If you want to see a detailed explanation of what has happened you’ll need to read Oracle Core (UK source), chapter 3 (and possibly chapter 2 to warm yourself up for the topic). In outline the following type of thing happens:
- Oracle gets to the first block updated in t1 and sees that there’s an ITL (interested transaction list) entry that hasn’t been marked as committed (we flushed the block from memory before the commit cleanout could take place so the relevant transaction is, apparently, still running and the row is still marked as locked).
- Let’s say the ITL entry says the transaction was for undo segment 34, transaction table slot 11, sequence 999. Oracle reads the undo segment header block for undo segment 34 and checks transaction table slot 11, which is now at sequence 1032. Oracle can infer from this that the transaction that updated the table has committed – but can’t yet know whether it committed before or after the start of our “long running query”.
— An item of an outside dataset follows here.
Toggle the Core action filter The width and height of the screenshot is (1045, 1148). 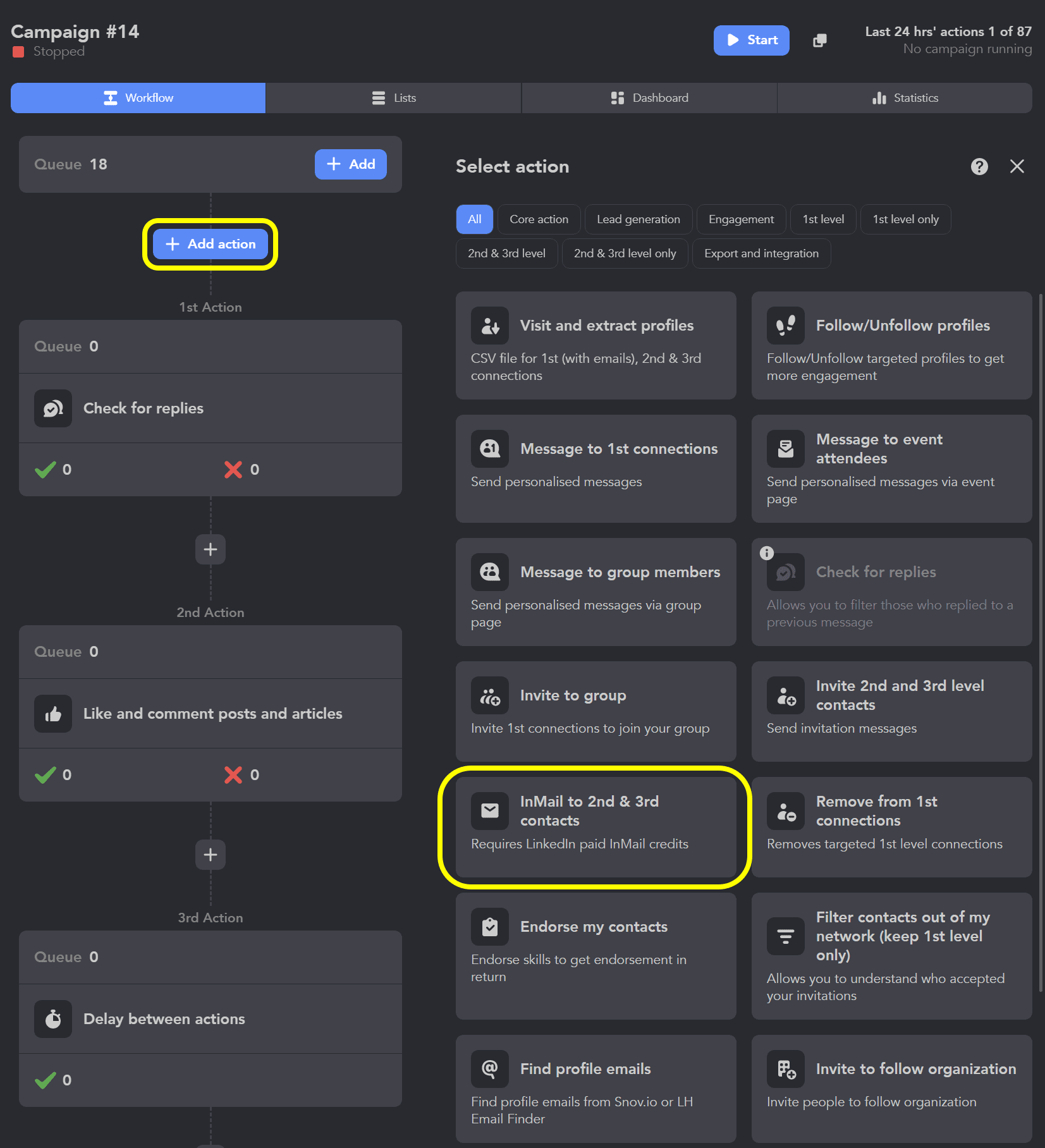(x=539, y=219)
- Somehow Oracle has to get slot 11 back to sequence 999 so that it can check the commit SCN recorded in the slot at that sequence number. This is where we see “undo records applied” to make the “transaction table read consistent”. It can do this because the undo segment header has a “transaction control” section in it that records some details of the most recent transaction started in that segment. When a transaction starts it updates this information, but saves the old version of the transaction control and the previous version of its transaction table slot in its first undo record, consequently Oracle can clone the undo segment header block, identify the most recent transaction, find its first undo record and apply it to unwind the transaction table information. As it does so it has also wound the transaction control section backwards one step, so it can use that (older) version to go back another step … and so on, until it takes the cloned undo segment header so far back that it takes our transaction table slot back to sequence 999 – and the job is done, we can now check the actual commit SCN. (Or, if we’re unlucky, we might receive an ORA-01555 before we get there)
So – no changes to the t1 table during the query, but lots of undo records read because OTHER tables have been changing.
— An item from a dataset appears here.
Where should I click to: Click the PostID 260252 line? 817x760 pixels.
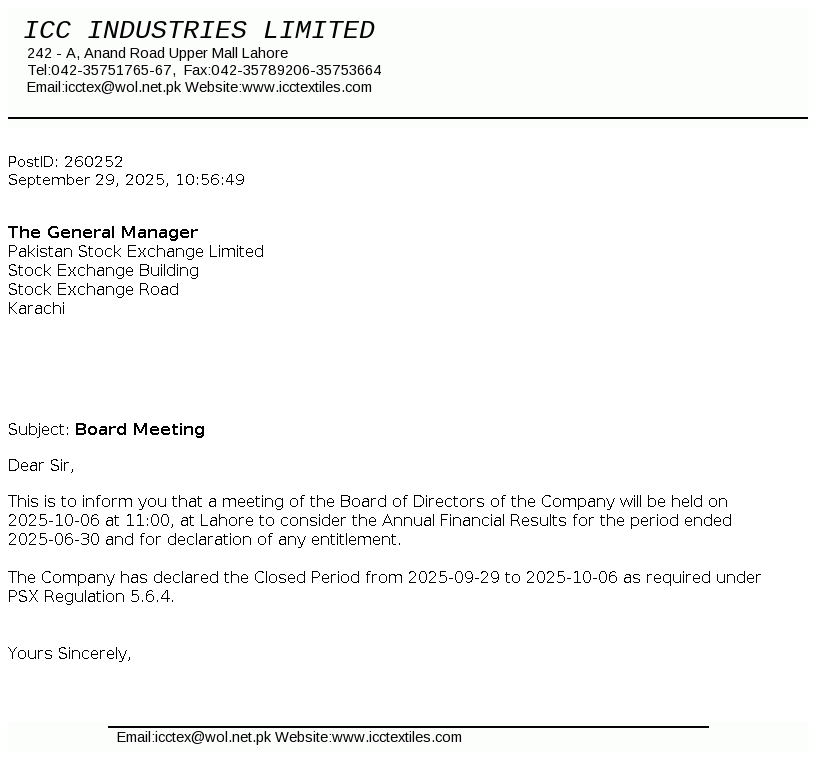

In my example the tablescan used direct path reads – so the blocks that went through delayed block cleanout were in private memory, which means they weren’t in the buffer cache and didn’t get written out to disc. When I flushed the buffer cache (again to emulate aging our of undo blocks etc.) and repeated the tablescan Oracle had to go through all that work of creating read consistent transaction tables all over again.